# bow or cross bow?



## rob864guy (Aug 10, 2007)

ive been on one side and the other on what kind of bow to get 
and well noticed this part of the forums and well which type of bow is more accurate than the other? i have never shot anything other than a beginners bow when i was like 10 but never a cross bow


----------



## weasle414 (Dec 31, 2006)

Check the laws in your state to see if a crossbow is even legal for whatever it is you'll be hunting. I've got one, but it's useless because nothing can be shot with it except for deer in rifle season. Real bows are much more fun to shoot, imo, anyways. If I wanted to take forever to be able to shoot something held up to my shoulder I'd shoot a real gun. If you really want a crossbow, though, just check your state laws and go from there.


----------



## rob864guy (Aug 10, 2007)

ah oh yeah haha forgot about the state law about those
i guess ill go with the bow so im not as restricted


----------



## weasle414 (Dec 31, 2006)

Good choice, the crossbow is sort of fun for dinking around with but it's not really that practical.


----------



## rob864guy (Aug 10, 2007)

hahaha yeah i was expecting somthing like that
and well this may be a bit off topic but what is that red guy in your signature?


----------



## weasle414 (Dec 31, 2006)

Red guy?


----------



## rob864guy (Aug 10, 2007)

uuhh guy with red hair and red coat right after "i killed the count"


----------



## weasle414 (Dec 31, 2006)

You're a deprived kid aren't you? It's Count Chocula! Duh! :lol:


----------



## rob864guy (Aug 10, 2007)

hahaha
wait isn't that from a cereal box?
hahaha i dont really like cereal well i just dont like the milk


----------



## weasle414 (Dec 31, 2006)

Exactly. I killed the Count; I ate him.


----------



## rob864guy (Aug 10, 2007)

ahahahah nice
:beer:


----------



## carp_killer (Nov 24, 2006)

weasle what kind of xbow you got? i got a barnett wildcat c5 i think it is and its fun to just mess around and shoot targets with


----------



## weasle414 (Dec 31, 2006)

Mine's a no-name POS that my stepdad found in a dumpster when he lived in Minneapolis. It's fun, but my bow shoots faster than it does and the crossbow's so loud it sounds like a couple 2x4's crashing together when I shoot it.


----------



## huntin1 (Nov 14, 2003)

weasle414 said:


> Mine's a no-name POS that my stepdad found in a dumpster when he lived in Minneapolis. It's fun, but my bow shoots faster than it does and the crossbow's so loud it sounds like a couple 2x4's crashing together when I shoot it.

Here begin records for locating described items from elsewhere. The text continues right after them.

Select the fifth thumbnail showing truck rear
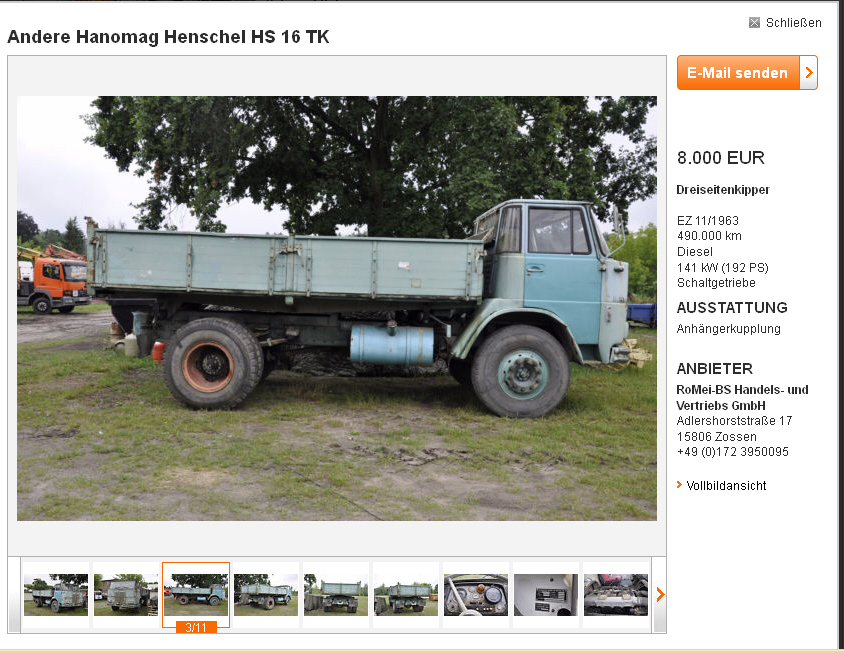Screen dimensions: 844x653 pyautogui.click(x=336, y=595)
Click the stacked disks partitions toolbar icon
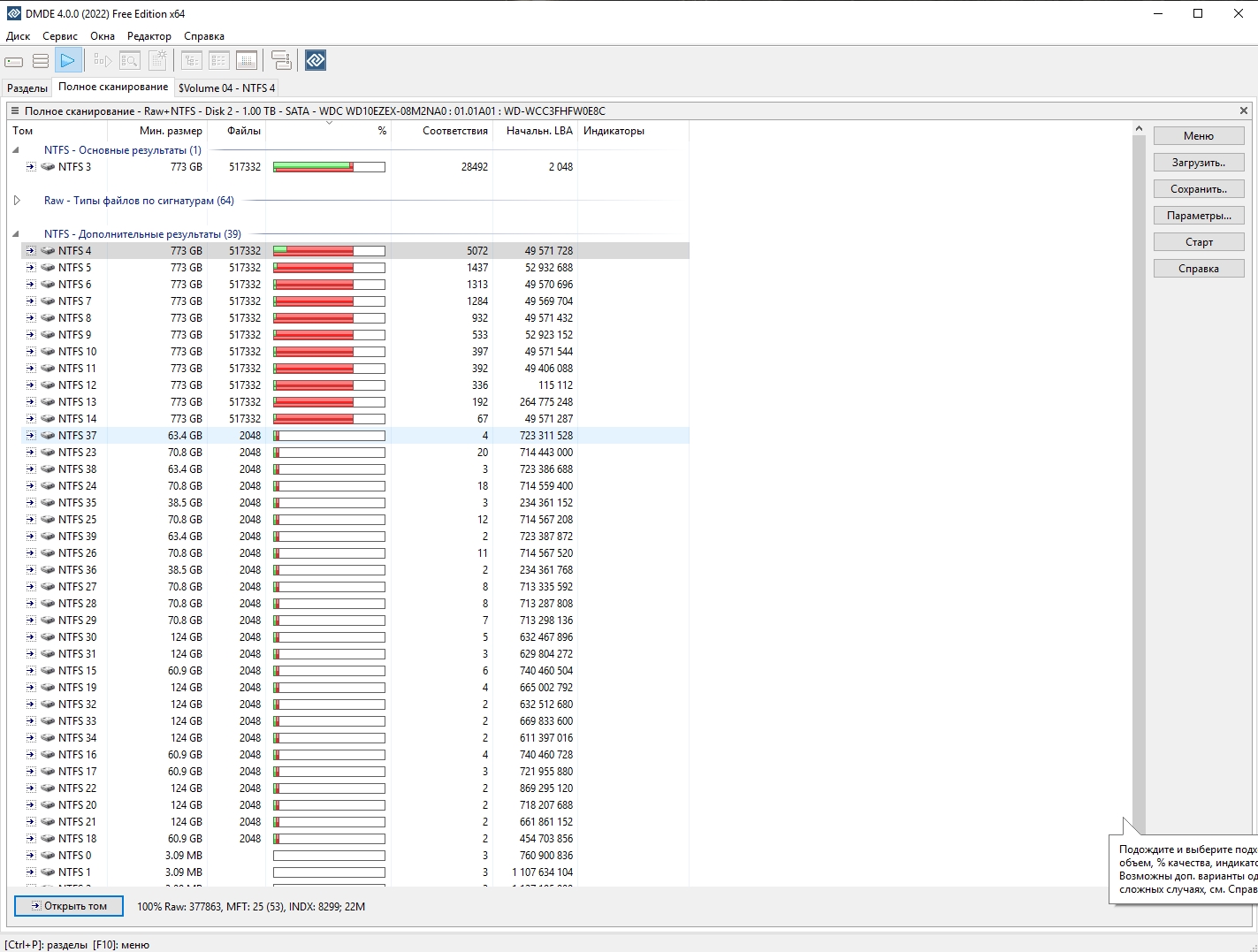This screenshot has width=1258, height=952. pos(41,61)
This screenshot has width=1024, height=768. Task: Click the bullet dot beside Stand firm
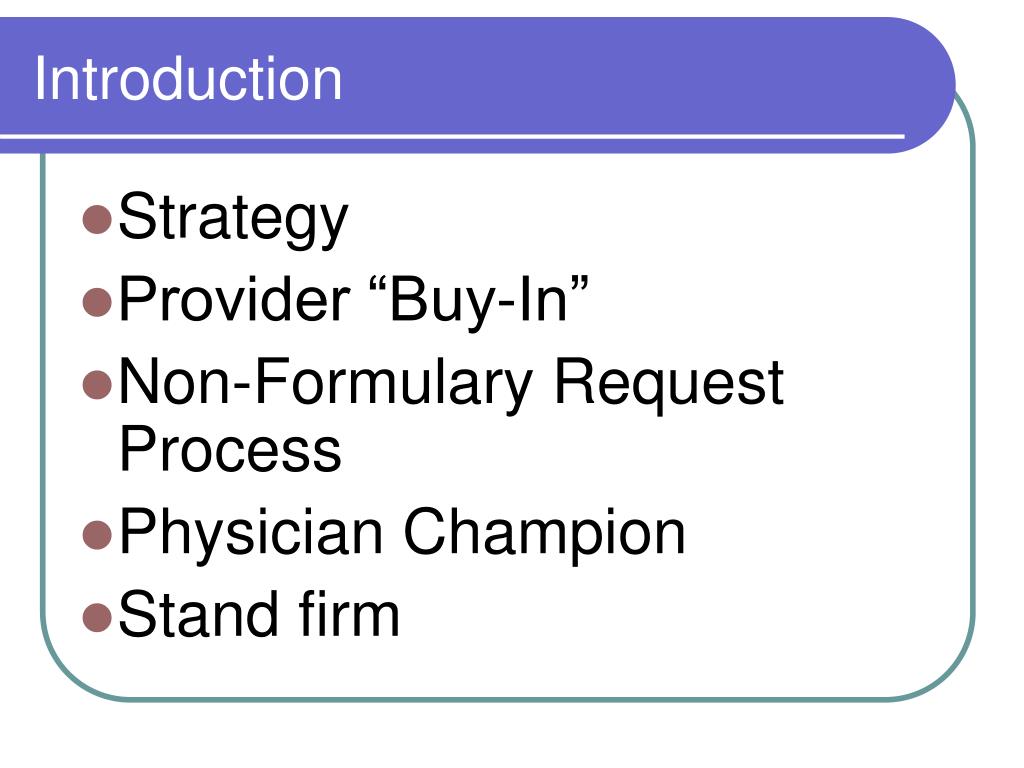pos(97,617)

Well that would explain your opinion and lack of knowledge about crossbows.

Find a pro-shop and shoot a decent crossbow such as Excalibur or Ten Point to name a couple.

Oh and what makes you think your compound (invented in the 1960's) is more of a *real bow* than my crossbow ( invented somewhere around the 1100"s or perhaps earlier)

huntin1


----------



## carp_killer (Nov 24, 2006)

barrnetts are nice too huntin1 at least i like my c5 over the excalibur i shot mines not that loud either and for someone who bowhunted and got in an accident or such and couldnt pull a normal bow anymore could get a crossbow and it would almost be the same thing as before i would love it if i could hunt with mine in mn but i cant unfortunetly


----------



## bottomfeeder (Jul 21, 2007)

weasle414 said:


> Good choice, the crossbow is sort of fun for dinking around with but it's not really that practical.


It is very practical if you live in a area where you can't shoot firearms during gun season. Legally we can't use a bow during gun season but we can use a crossbow. I do enjoy shooting my vertical bow more though.


----------